Over the past 30 days, XRP has remained locked in a sideways pattern. CCN’s analysis suggests that this has happened as major holders opt to distribute their holdings rather than accumulate.
This trend could weigh on XRP’s short-term price action, as continued selling pressure from large wallets may suppress any immediate bullish momentum. Here is what could be next for the altcoin.
According to on-chain data from Santiment, XRP whales have offloaded a substantial portion of their holdings in three days. On June 2, wallets holding between 10 million and 100 million XRP collectively held 7.80 billion coins.
That figure has declined to 7.55 billion, representing a net distribution of 250 million XRP.
This sell-off is valued at approximately $535 million at current prices, indicating a significant wave of selling pressure from large investors.
Historically, whale accumulation tends to support price growth.
But in this scenario, the opposite is occurring. If this trend continues without a corresponding surge in demand, XRP could face a breakdown below $2, opening the door to further downside in the near term.
Beyond the heightened selling pressure, the Price–Daily Active Addresses (DAA) divergence is another metric reinforcing the bearish outlook. This indicator gauges whether user activity is rising with price movements.
A positive DAA divergence suggests strong user participation, indicating that an uptrend is well-supported.

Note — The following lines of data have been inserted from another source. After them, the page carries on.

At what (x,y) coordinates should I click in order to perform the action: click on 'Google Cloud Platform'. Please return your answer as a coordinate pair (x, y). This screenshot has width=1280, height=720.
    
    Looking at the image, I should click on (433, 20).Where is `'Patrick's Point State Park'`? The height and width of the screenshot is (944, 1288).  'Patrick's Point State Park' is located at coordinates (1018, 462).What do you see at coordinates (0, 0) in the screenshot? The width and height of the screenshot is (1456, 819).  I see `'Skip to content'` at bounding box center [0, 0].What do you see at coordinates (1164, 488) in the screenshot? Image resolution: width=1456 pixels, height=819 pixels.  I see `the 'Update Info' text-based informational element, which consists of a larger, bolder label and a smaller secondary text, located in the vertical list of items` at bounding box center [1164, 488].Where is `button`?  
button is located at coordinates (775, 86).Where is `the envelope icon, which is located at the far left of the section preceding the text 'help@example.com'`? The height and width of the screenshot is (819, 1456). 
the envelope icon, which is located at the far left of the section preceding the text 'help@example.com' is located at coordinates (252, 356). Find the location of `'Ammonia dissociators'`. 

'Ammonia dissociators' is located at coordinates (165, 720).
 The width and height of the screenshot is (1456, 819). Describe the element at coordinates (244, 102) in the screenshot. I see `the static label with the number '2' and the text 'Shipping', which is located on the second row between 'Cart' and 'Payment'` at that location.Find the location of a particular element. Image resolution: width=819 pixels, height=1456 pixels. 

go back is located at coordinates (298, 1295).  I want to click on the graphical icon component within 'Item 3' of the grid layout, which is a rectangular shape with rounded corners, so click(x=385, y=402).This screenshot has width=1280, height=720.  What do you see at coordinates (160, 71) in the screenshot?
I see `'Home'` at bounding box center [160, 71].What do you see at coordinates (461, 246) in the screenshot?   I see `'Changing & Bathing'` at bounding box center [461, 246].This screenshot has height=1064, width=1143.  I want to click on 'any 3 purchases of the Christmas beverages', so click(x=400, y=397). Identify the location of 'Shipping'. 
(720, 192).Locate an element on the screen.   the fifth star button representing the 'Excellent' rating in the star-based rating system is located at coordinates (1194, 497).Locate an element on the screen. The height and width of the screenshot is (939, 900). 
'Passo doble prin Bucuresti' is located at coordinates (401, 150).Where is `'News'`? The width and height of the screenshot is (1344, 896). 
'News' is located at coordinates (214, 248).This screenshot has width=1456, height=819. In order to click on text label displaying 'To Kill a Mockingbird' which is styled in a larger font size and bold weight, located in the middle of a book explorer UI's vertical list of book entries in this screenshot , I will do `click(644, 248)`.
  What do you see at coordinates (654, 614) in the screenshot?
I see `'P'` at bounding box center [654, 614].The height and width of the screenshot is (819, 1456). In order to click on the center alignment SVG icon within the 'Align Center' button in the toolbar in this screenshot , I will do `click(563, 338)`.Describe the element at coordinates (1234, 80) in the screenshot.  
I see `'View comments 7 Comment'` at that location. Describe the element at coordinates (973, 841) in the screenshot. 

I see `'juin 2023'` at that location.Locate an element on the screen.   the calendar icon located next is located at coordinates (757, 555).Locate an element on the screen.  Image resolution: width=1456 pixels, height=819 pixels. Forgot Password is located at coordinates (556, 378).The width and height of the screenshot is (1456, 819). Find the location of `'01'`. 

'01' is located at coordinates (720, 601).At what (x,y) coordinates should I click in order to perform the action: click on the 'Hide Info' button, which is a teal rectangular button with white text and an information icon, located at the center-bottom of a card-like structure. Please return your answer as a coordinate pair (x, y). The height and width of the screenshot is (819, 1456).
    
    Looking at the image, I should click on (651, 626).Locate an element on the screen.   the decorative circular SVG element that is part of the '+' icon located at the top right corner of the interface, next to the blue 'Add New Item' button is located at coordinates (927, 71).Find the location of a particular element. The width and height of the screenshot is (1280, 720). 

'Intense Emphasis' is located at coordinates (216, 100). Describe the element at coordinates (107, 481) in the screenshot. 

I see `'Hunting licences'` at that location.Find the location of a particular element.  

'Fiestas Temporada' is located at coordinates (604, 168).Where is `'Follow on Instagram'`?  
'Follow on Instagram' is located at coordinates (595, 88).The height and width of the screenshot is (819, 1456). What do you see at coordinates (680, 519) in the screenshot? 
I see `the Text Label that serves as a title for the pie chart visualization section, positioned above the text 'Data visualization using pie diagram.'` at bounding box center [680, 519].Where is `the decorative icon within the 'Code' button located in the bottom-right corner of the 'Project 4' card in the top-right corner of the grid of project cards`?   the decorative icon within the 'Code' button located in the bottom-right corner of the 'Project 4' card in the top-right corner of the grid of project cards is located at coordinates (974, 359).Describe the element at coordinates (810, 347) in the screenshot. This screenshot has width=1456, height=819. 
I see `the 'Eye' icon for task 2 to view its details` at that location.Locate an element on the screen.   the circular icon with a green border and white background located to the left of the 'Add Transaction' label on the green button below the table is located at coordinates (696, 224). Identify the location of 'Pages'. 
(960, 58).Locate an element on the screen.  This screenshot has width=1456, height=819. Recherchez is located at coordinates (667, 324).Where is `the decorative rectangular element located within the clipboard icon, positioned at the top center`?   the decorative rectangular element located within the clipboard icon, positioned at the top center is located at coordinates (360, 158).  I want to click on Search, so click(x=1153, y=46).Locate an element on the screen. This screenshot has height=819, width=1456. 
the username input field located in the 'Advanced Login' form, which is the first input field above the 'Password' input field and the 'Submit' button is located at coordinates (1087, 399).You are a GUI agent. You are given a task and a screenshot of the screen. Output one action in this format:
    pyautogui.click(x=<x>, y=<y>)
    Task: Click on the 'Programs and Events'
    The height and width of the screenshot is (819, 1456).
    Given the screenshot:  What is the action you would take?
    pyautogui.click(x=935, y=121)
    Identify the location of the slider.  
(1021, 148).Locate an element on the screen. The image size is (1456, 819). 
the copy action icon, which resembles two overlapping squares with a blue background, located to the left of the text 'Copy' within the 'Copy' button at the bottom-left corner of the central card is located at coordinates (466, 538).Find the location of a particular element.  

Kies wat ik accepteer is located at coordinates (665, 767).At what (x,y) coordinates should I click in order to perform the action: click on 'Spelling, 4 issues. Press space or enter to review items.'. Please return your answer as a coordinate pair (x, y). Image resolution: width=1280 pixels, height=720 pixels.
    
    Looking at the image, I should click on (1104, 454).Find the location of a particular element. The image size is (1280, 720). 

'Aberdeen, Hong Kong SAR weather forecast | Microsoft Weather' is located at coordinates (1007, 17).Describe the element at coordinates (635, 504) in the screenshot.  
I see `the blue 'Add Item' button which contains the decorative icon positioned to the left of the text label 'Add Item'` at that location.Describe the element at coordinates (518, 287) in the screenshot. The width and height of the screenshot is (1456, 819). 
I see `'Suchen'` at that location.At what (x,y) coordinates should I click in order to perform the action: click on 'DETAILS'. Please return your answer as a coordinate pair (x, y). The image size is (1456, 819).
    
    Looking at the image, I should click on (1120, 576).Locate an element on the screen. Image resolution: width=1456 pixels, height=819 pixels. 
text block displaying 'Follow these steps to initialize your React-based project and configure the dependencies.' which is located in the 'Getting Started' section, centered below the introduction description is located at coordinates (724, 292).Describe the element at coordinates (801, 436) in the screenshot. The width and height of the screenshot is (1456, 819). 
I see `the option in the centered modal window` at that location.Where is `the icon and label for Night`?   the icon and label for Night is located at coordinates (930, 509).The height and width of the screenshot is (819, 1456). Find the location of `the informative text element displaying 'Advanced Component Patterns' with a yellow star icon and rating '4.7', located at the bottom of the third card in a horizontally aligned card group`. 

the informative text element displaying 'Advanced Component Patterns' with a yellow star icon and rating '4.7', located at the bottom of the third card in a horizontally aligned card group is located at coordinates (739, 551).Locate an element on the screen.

On the other hand, a negative reading indicates waning engagement, hinting that fewer users interact with the network despite price movements.
At press time, it was the latter for XRP’s. Price. If this negative divergence persists, it could stall any bullish momentum and potentially trigger a deeper correction.
From a technical standpoint, XRP’s daily chart reveals a symmetrical triangle formation. The structure is defined by converging trendlines, with resistance forming the upper boundary and support creating the lower one.
The Bull Bear Power (BBP) indicator is flashing negative, suggesting bearish momentum is gaining ground. This reading supports the broader narrative of sustained XRP whale distribution.
If this pressure persists, XRP’s price may continue to consolidate, or worse, slip toward the $1.55 level, which aligns with the 0.382 Fibonacci retracement.
However, a shift in whale behavior, particularly renewed accumulation, could flip the script.
In such a scenario, XRP may rebound strongly, with a possible rally toward $2.76 near the 0.786 Fibonacci level, or even revisit $3.